Bioengineered Human Arginase I with Enhanced Activity and Stability Controls Hepatocellular and Pancreatic Carcinoma Xenografts 1

Hepatocellular carcinoma (HCC) and pancreatic carcinoma (PC) cells often have inherent urea cycle defects rendering them auxotrophic for the amino acid L-arginine (L-arg). Most HCC and PC require extracellular sources of L-arg and undergo cell cycle arrest and apoptosis when L-arg is restricted. Systemic, enzyme-mediated depletion of L-arg has been investigated in mouse models and human trials.
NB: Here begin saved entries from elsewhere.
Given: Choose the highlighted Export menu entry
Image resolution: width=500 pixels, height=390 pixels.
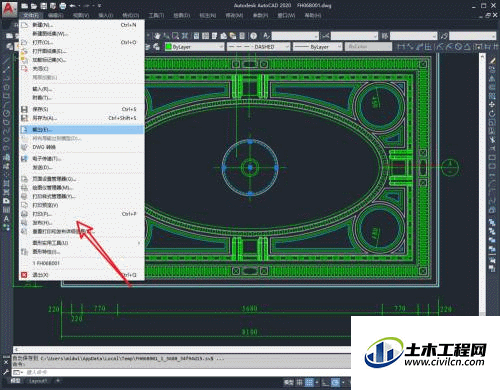Looking at the screenshot, I should point(82,130).
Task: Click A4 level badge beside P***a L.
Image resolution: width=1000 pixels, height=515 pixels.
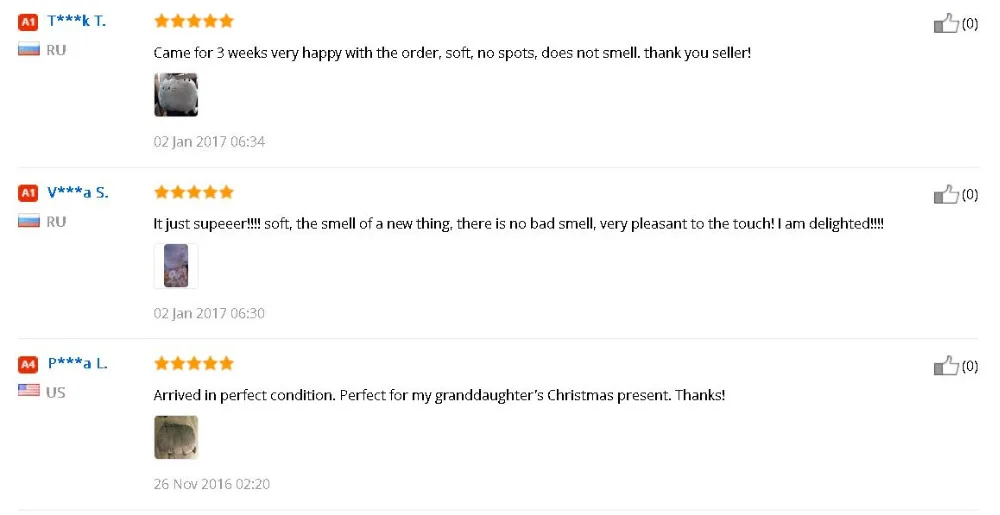Action: click(x=28, y=364)
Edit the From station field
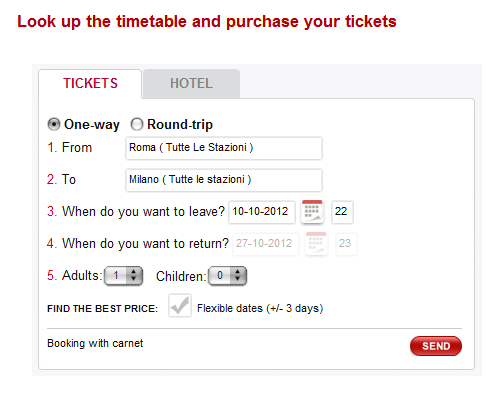 click(224, 148)
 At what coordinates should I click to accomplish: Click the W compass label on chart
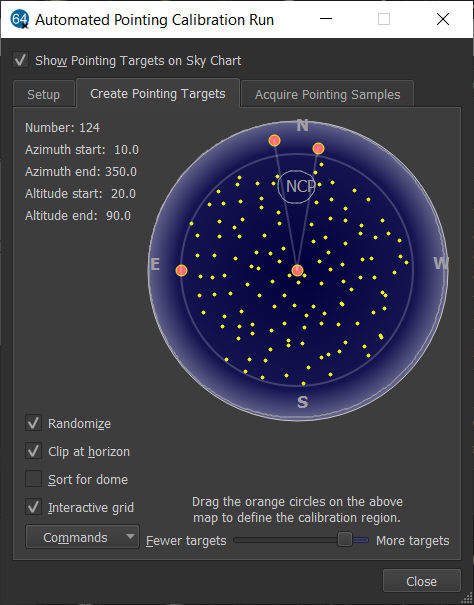440,263
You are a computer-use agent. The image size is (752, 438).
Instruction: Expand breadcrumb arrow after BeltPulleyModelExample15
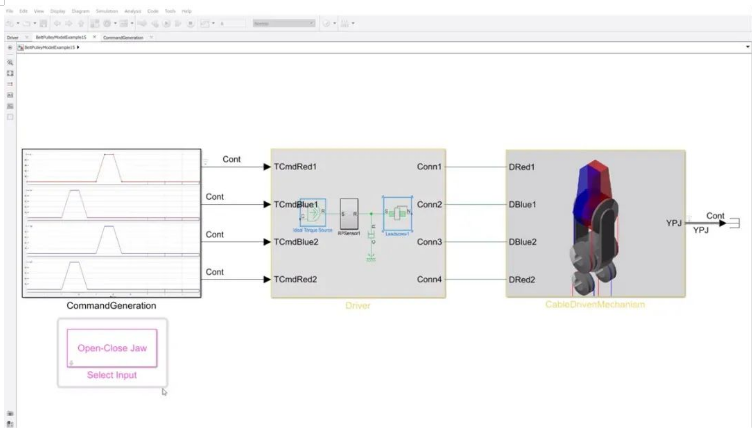pyautogui.click(x=78, y=47)
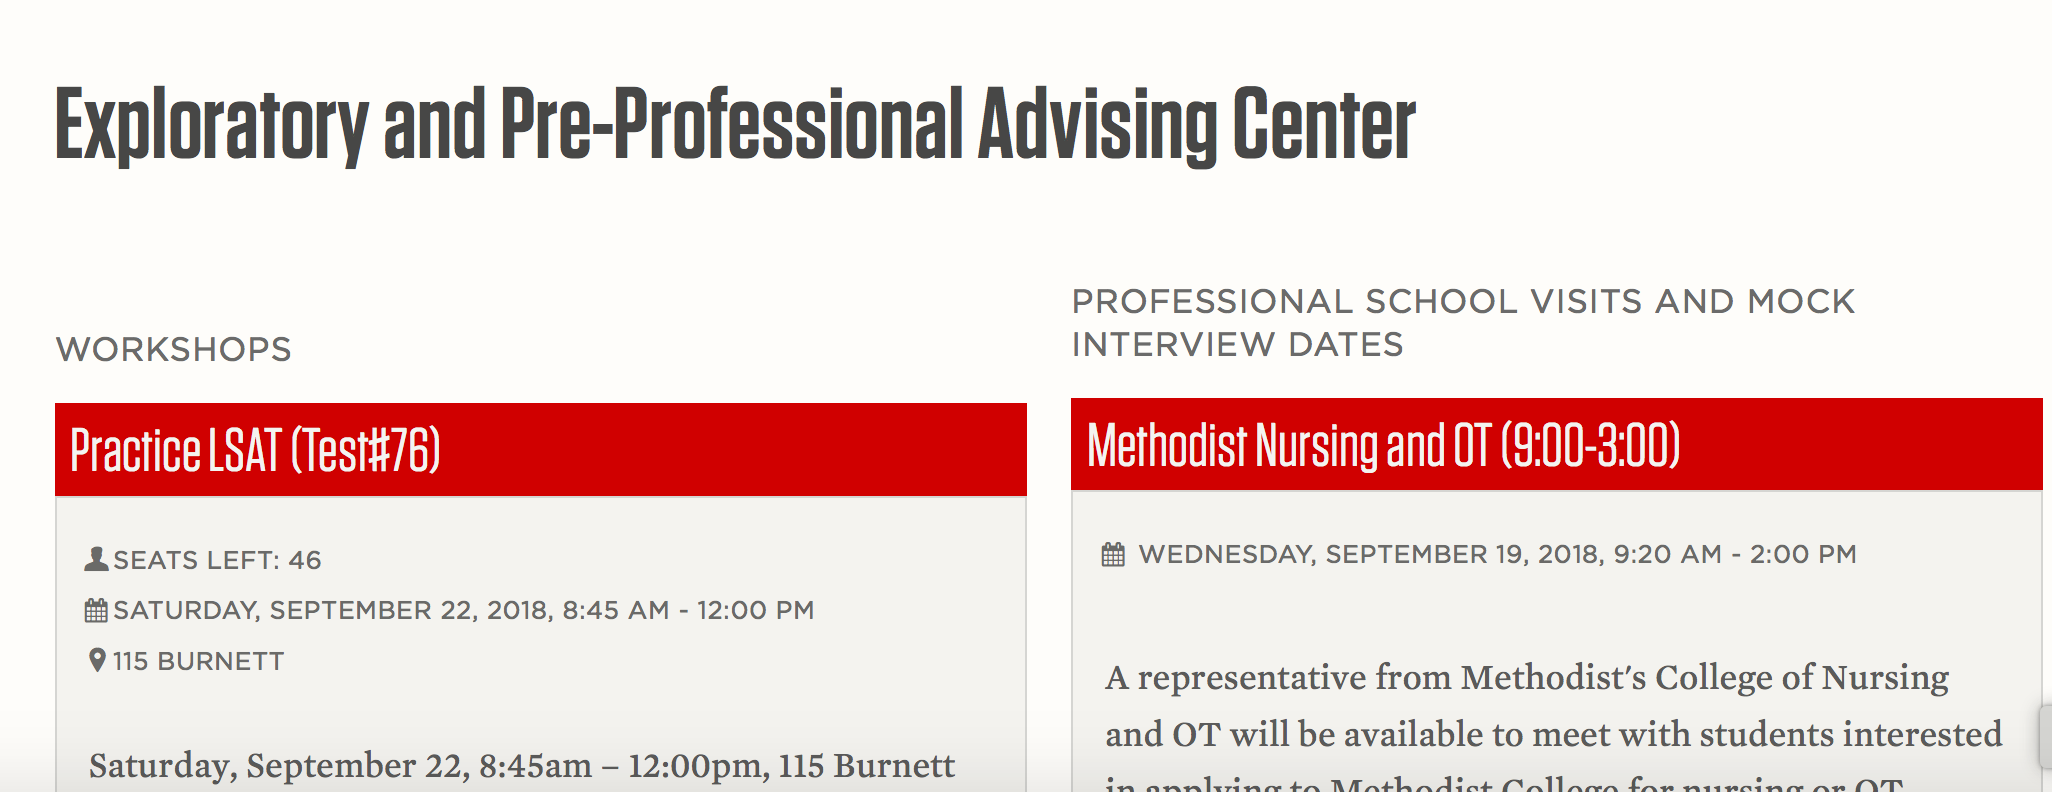Click calendar icon next to Saturday, September 22
This screenshot has height=792, width=2052.
point(96,610)
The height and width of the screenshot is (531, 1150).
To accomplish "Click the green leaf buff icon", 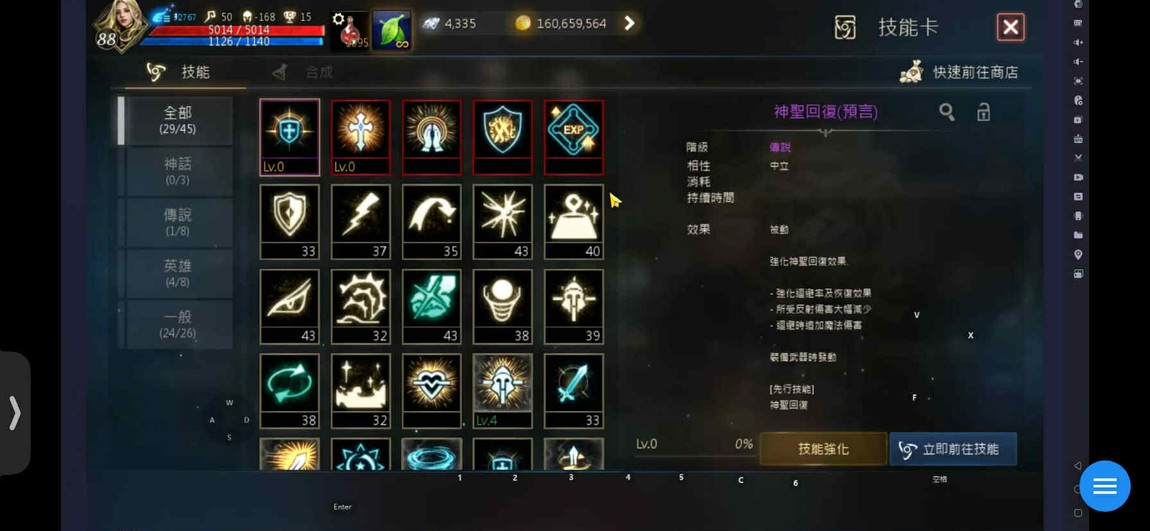I will [x=391, y=31].
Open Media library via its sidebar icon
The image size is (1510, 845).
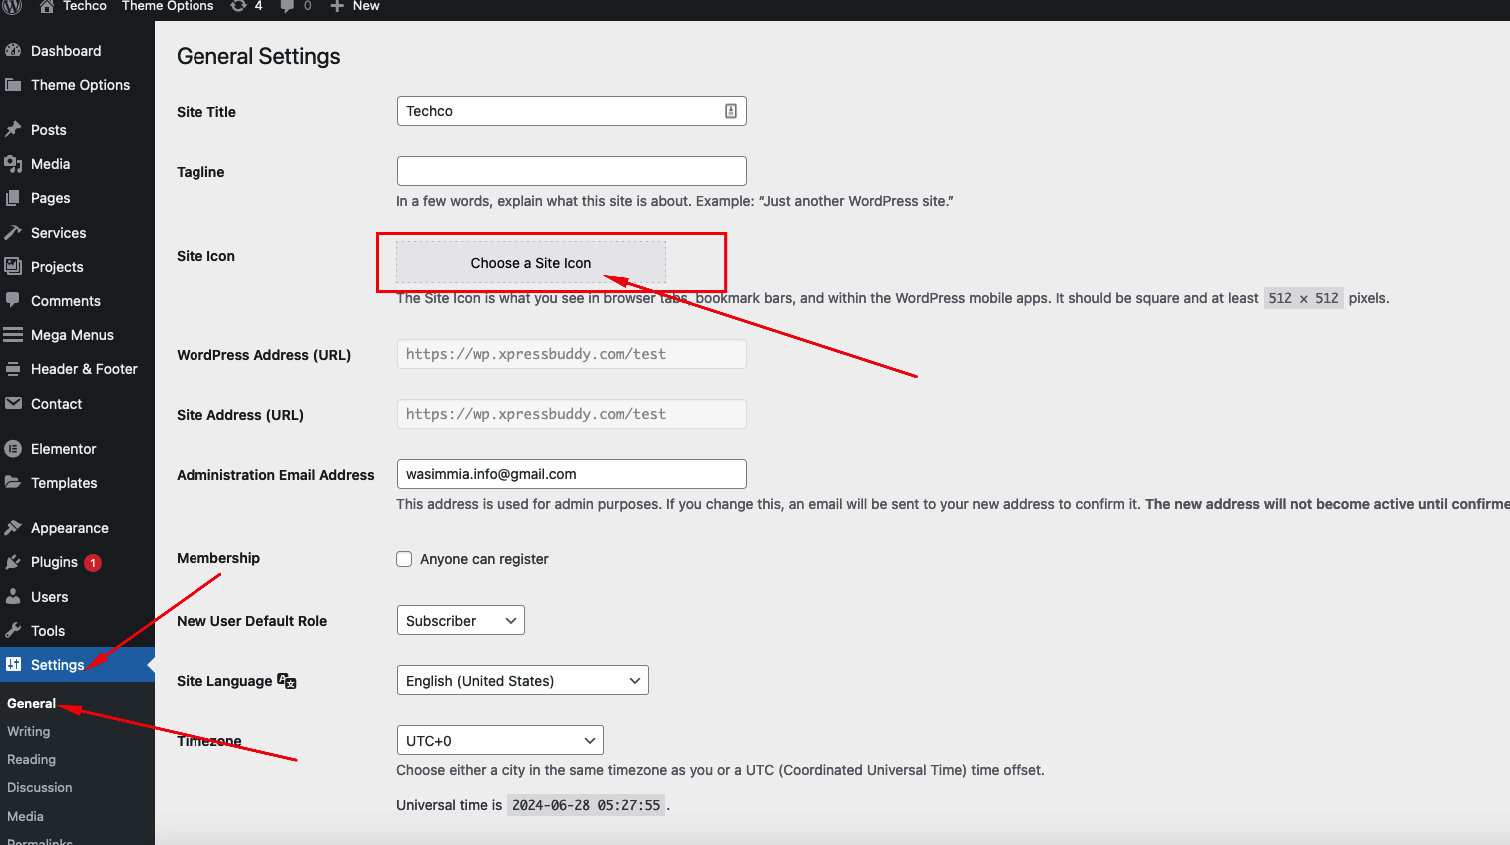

Non-human enzymes elicit neutralizing antibodies, whereas human arginases display poor pharmacological properties in serum. Co2+ substitution of the Mn2+ metal cofactor in human arginase I (Co-hArgI) was shown to confer more than 10-fold higher catalytic activity (kcat/Km) and 5-fold greater stability. We hypothesized that the Co-hArgI enzyme would decrease tumor burden by systemic elimination of L-arg in a murine model. Co-hArgI was conjugated to 5-kDa PEG (Co-hArgI-PEG) to enhance circulation persistence. It was used as monotherapy for HCC and PC in vitro and in vivo murine xenografts. The mechanism of cell death was also investigated. Weekly treatment of 8 mg/kg Co-hArgI-PEG effectively controlled human HepG2 (HCC) and Panc-1 (PC) tumor xenografts (P = .001 and P = .03, respectively). Both cell lines underwent apoptosis in vitro with significant increased expression of activated caspase-3 (P < .001). Furthermore, there was evidence of autophagy in vitro and in vivo. We have demonstrated that Co-hArgI-PEG is effective at controlling two types of L-arg-dependent carcinomas. Being a nonessential amino acid, arginine deprivation therapy through Co-hArgI-PEG holds promise as a new therapy in the treatment of HCC and PC.